◆ EXERCISE INSTRUCTIONS
Beginning with the line that holds "Task: Click the bullet beside Track", copy each line through the end of the material below, exactly and with no pictures.

____ EXCERPTED RECORDS

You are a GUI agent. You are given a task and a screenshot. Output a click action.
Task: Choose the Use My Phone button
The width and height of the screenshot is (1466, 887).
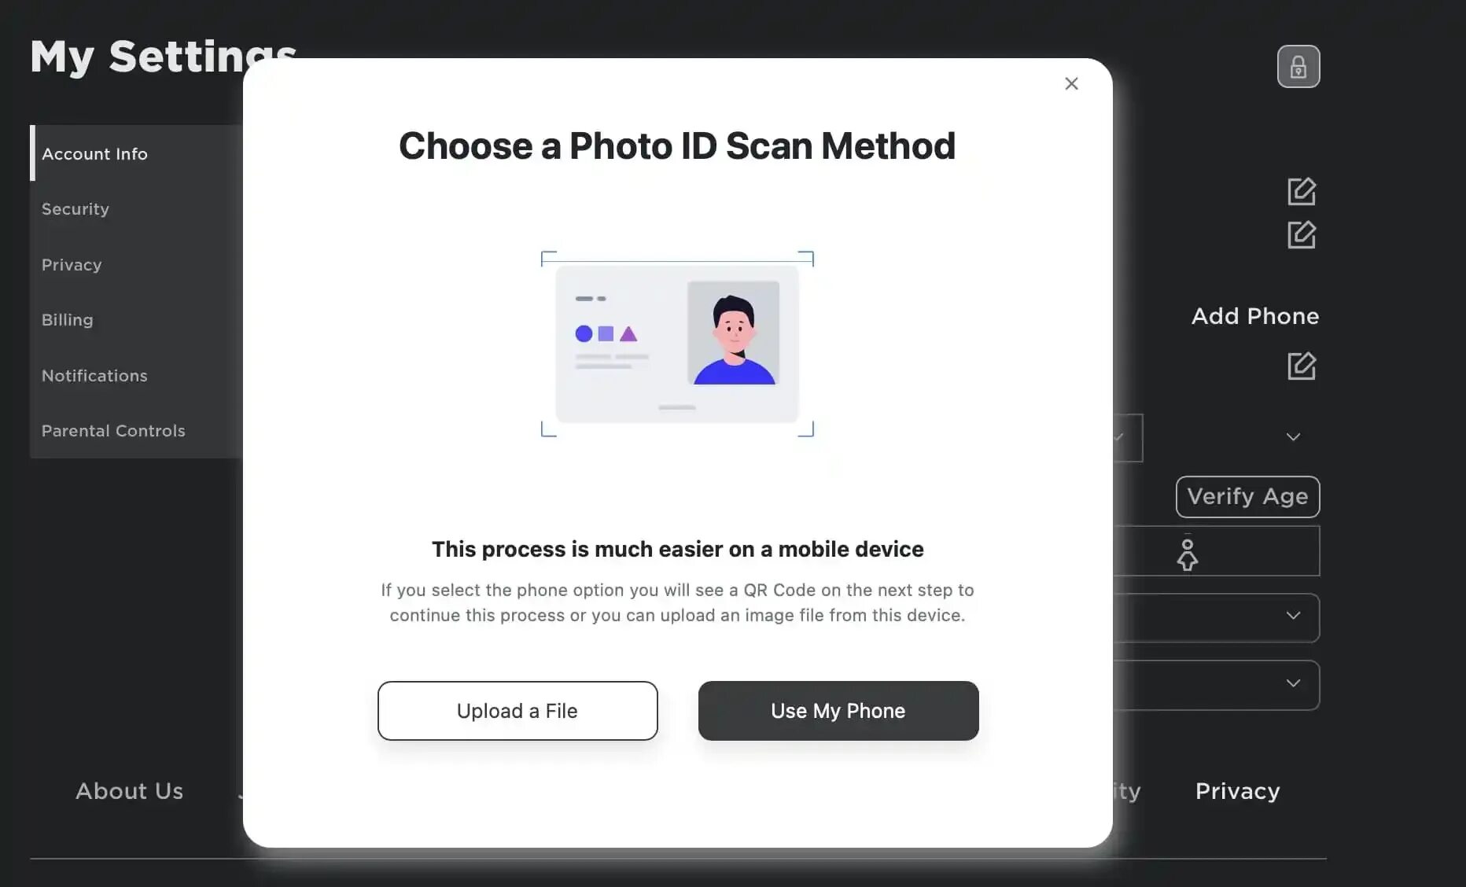point(838,711)
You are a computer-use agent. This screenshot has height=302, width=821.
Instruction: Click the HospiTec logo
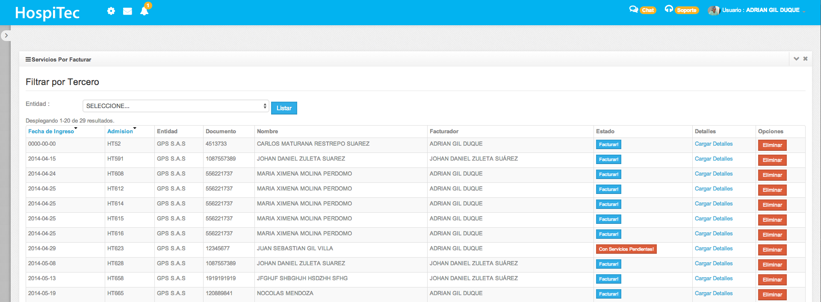click(x=47, y=13)
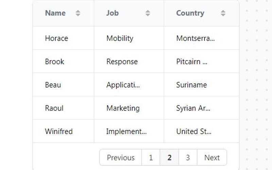Screen dimensions: 272x170
Task: Select the Winifred name cell
Action: 59,131
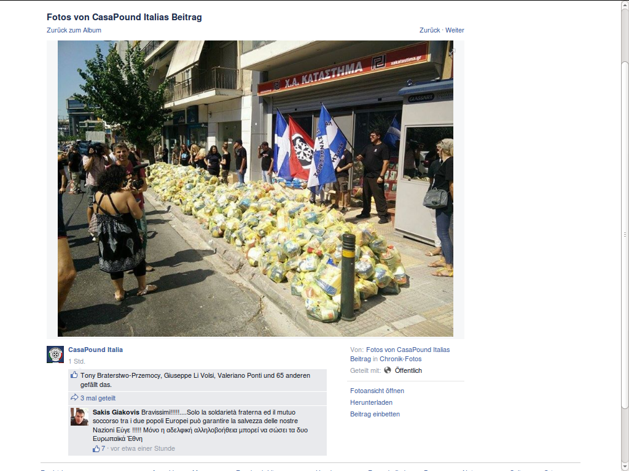This screenshot has height=471, width=629.
Task: Open the CasaPound Italia page name link
Action: [95, 350]
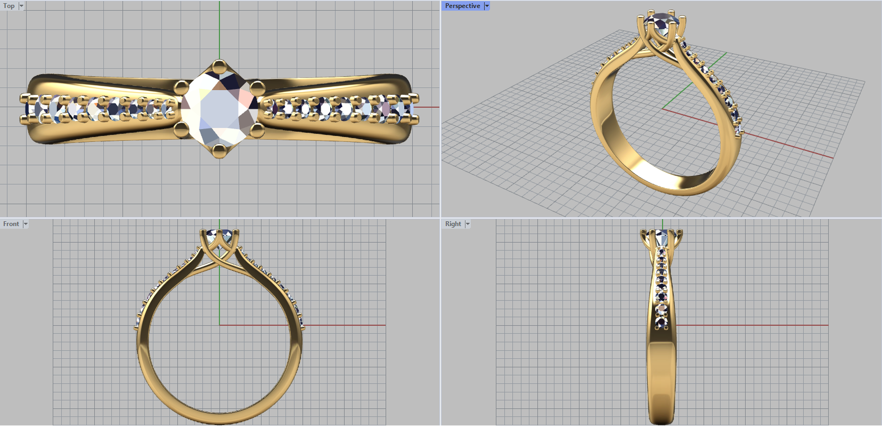Viewport: 882px width, 426px height.
Task: Activate the Perspective viewport title
Action: pyautogui.click(x=462, y=6)
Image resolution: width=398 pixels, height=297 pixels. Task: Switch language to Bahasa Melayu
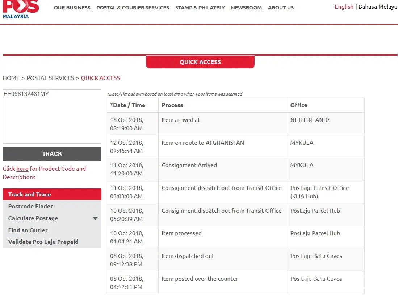(x=378, y=7)
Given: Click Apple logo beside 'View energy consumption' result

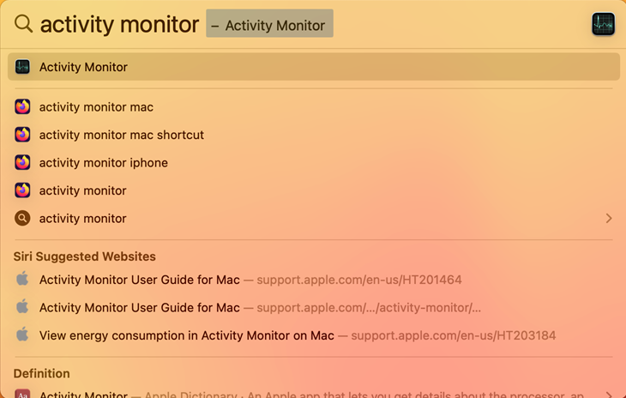Looking at the screenshot, I should coord(22,335).
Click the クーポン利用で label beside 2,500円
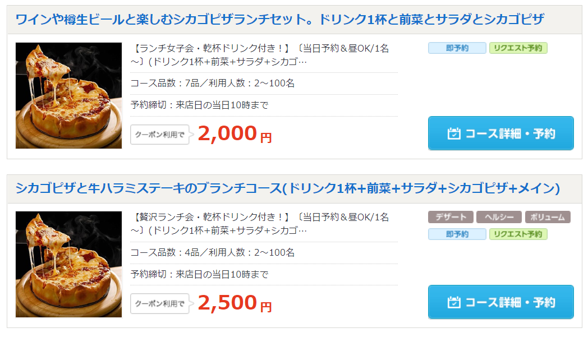 click(x=160, y=303)
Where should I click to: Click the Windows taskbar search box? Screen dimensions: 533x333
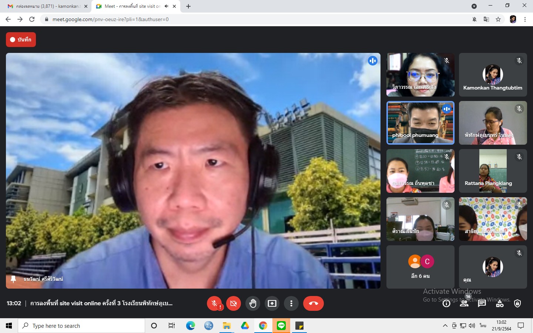click(x=81, y=326)
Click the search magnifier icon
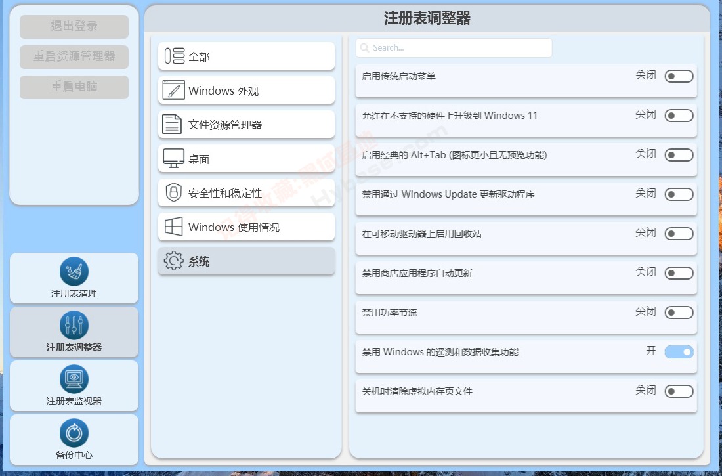Screen dimensions: 722x476 (366, 47)
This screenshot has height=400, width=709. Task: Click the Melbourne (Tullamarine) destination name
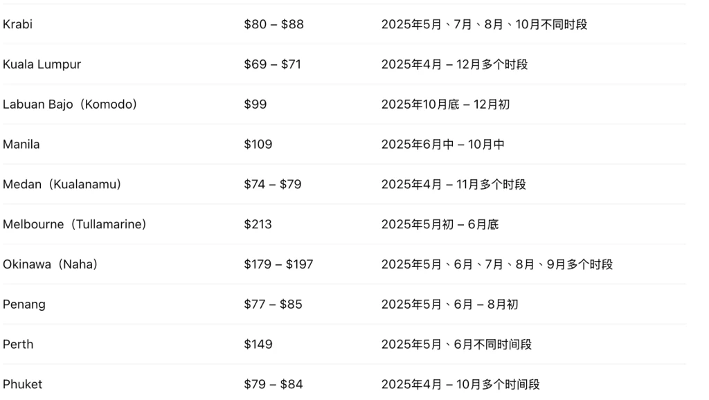(75, 224)
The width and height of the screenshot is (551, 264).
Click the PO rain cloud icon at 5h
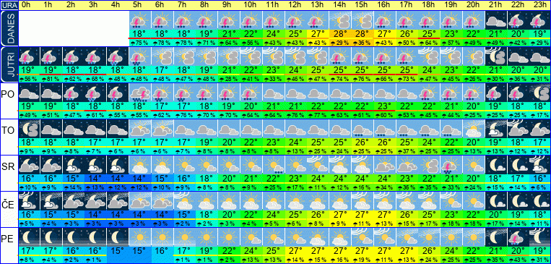pyautogui.click(x=140, y=93)
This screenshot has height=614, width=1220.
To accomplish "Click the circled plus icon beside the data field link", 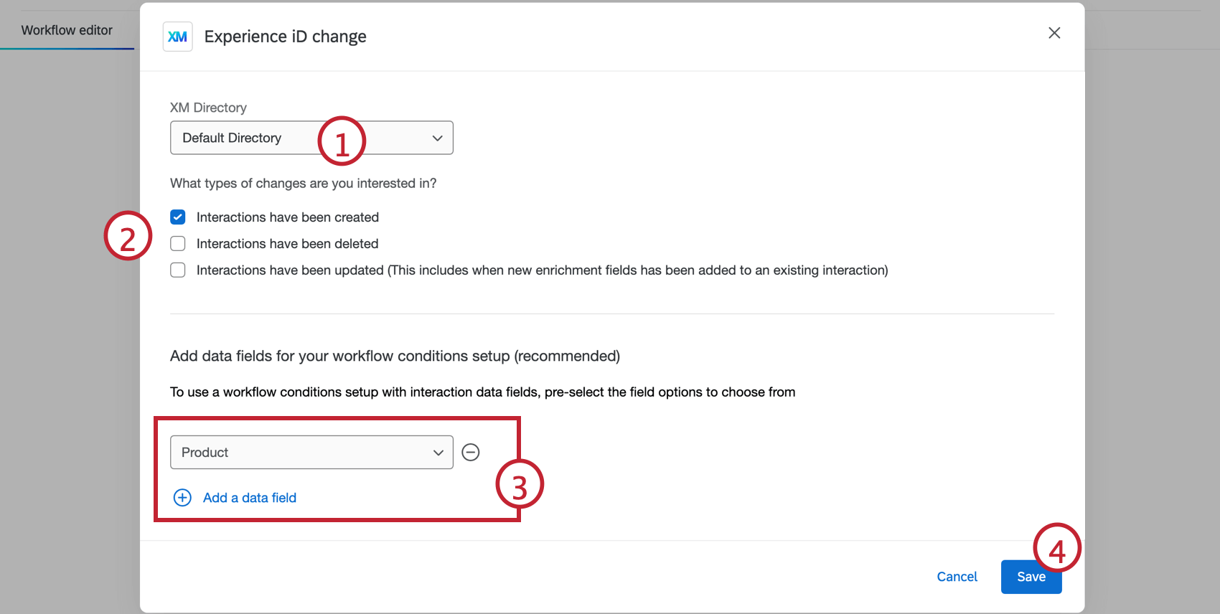I will 182,497.
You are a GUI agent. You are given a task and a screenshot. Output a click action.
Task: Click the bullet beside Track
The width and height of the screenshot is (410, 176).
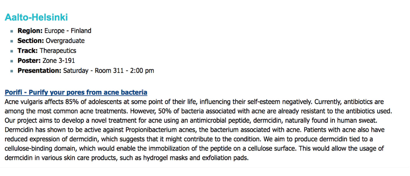(12, 51)
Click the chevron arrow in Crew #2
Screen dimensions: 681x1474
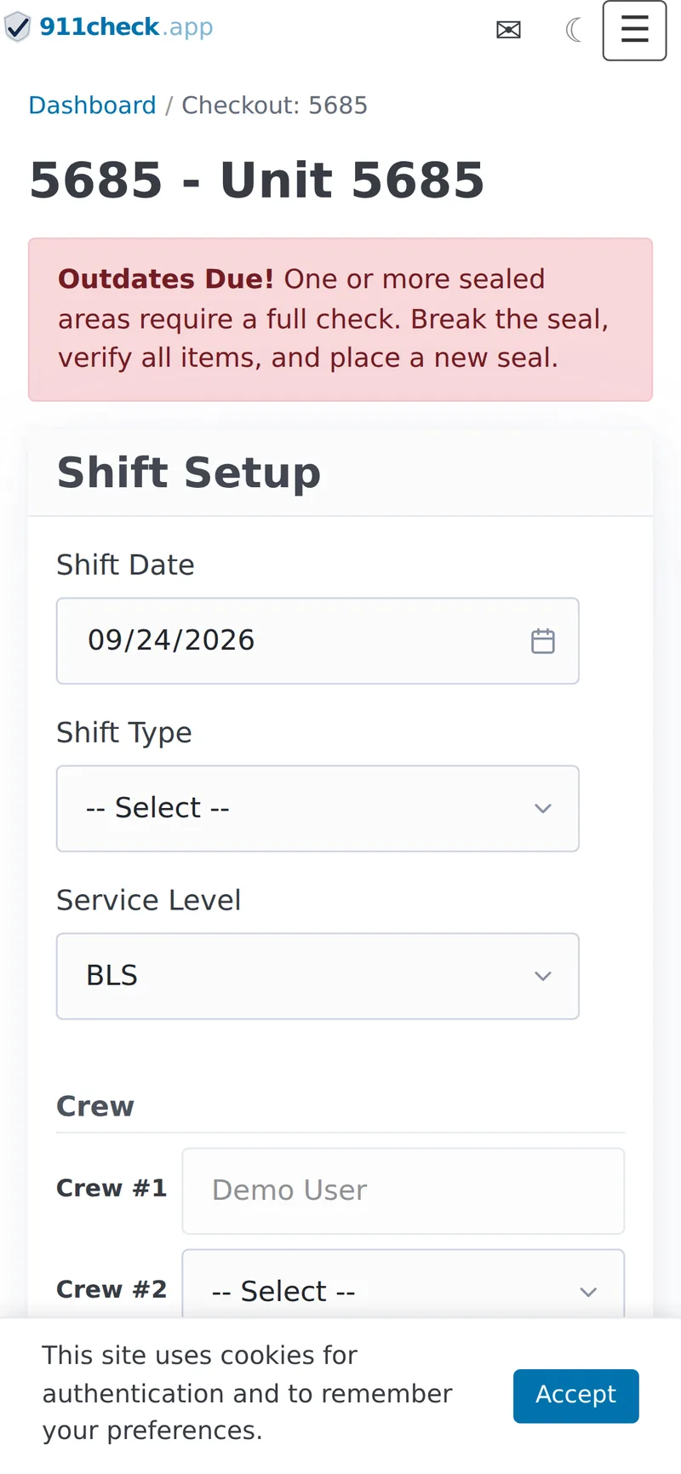coord(588,1292)
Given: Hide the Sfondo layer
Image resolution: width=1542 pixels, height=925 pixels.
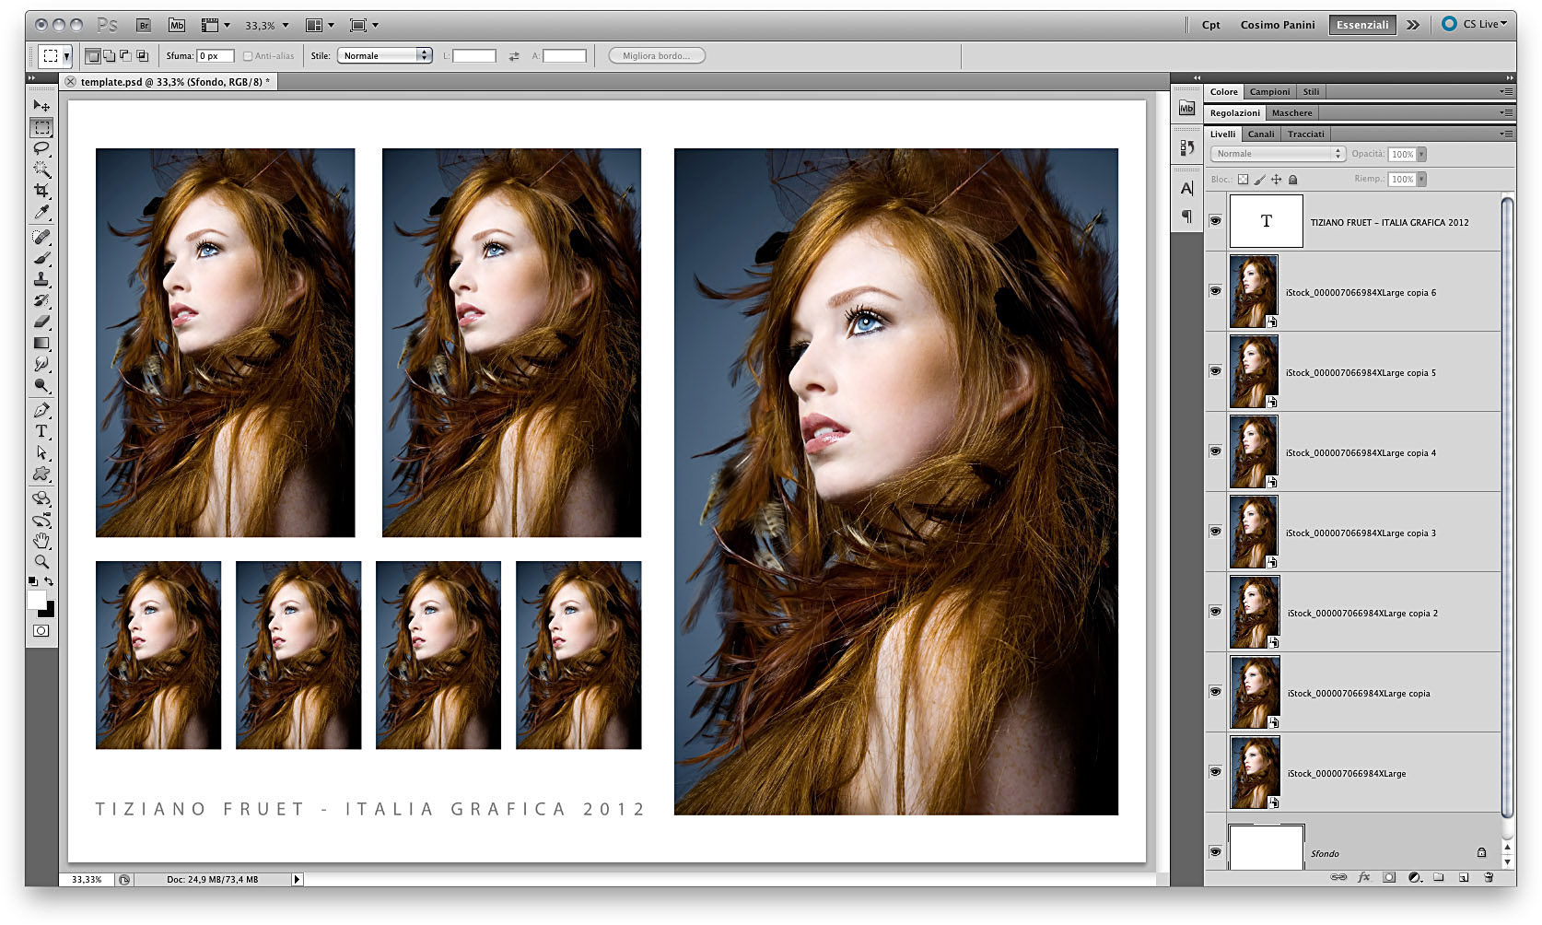Looking at the screenshot, I should point(1215,852).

________

◆ WRITTEN SOLUTION
Task: Click the bullet beside Track
The width and height of the screenshot is (410, 176).
(12, 51)
Click the chevron arrow in Crew #2
Screen dimensions: 681x1474
coord(588,1292)
Given: Hide the Sfondo layer
Image resolution: width=1542 pixels, height=925 pixels.
Looking at the screenshot, I should point(1215,852).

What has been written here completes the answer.